Crans Montana, fermo immagine da video polizia cantonale del Vallesse sui soccorsi (Foto 2026 ANSA/ UFFICIO POLIZIA CANTONALE DEL VALLESE)
Sembra aprirsi un’ampia frattura diplomatica tra Svizzera e Italia collegata alla – tristemente nota – strage di Crans-Montana che si unisce a quella che seguì alle primissime fasi dell’indagine, quando le autorità politiche italiane si lamentarono con Berna di un atteggiamento ritenuto eccessivamente permissivo nei confronti dei due principali indagati, ovvero i coniugi Moretti: l’attuale crisi, invece, sembra essere legata al nodo dei rimborsi sulle spese mediche.
Infatti, dopo la diatriba dei giorni scorsi sull’invio delle fatture da parte dell’ospedale di Sion a tre delle famiglie dei ragazzi coinvolti nella strage di Crans-Monatana che furono ricoverati in Svizzera, l’ambasciatore Gian Lorenzo Cornado aveva chiesto un incontro con il presidente del Cantone Vallese Mathias Reynard per trovare una soluzione sulle spese ospedaliere: incontro che avrebbe prodotto tutt’altro che i risultati sperati.

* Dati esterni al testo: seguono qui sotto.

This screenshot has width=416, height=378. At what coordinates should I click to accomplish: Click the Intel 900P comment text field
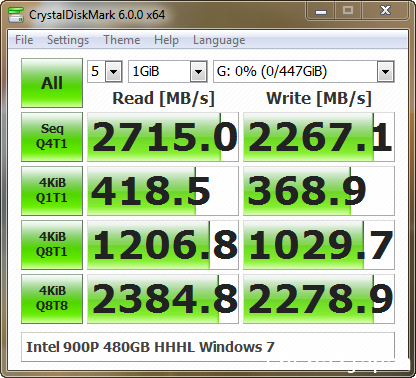(x=208, y=347)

Cornado, infatti, ha spiegato che Reynard avrebbe detto di non avere “spazio di manovra” per farsi carico delle spese mediche per la tragedia di Crans-Montana dei cittadini italiani ricoverati a Sion, ipotizzando l’invio di una fattura da circa 108mila euro alle autorità italiane: spese – ha chiarito Cornado – che l’Italia non intende pagare, appellandosi alla reciprocità per aver curato a Milano “due cittadini svizzeri” per diverse settimane, in modo completamente gratuito.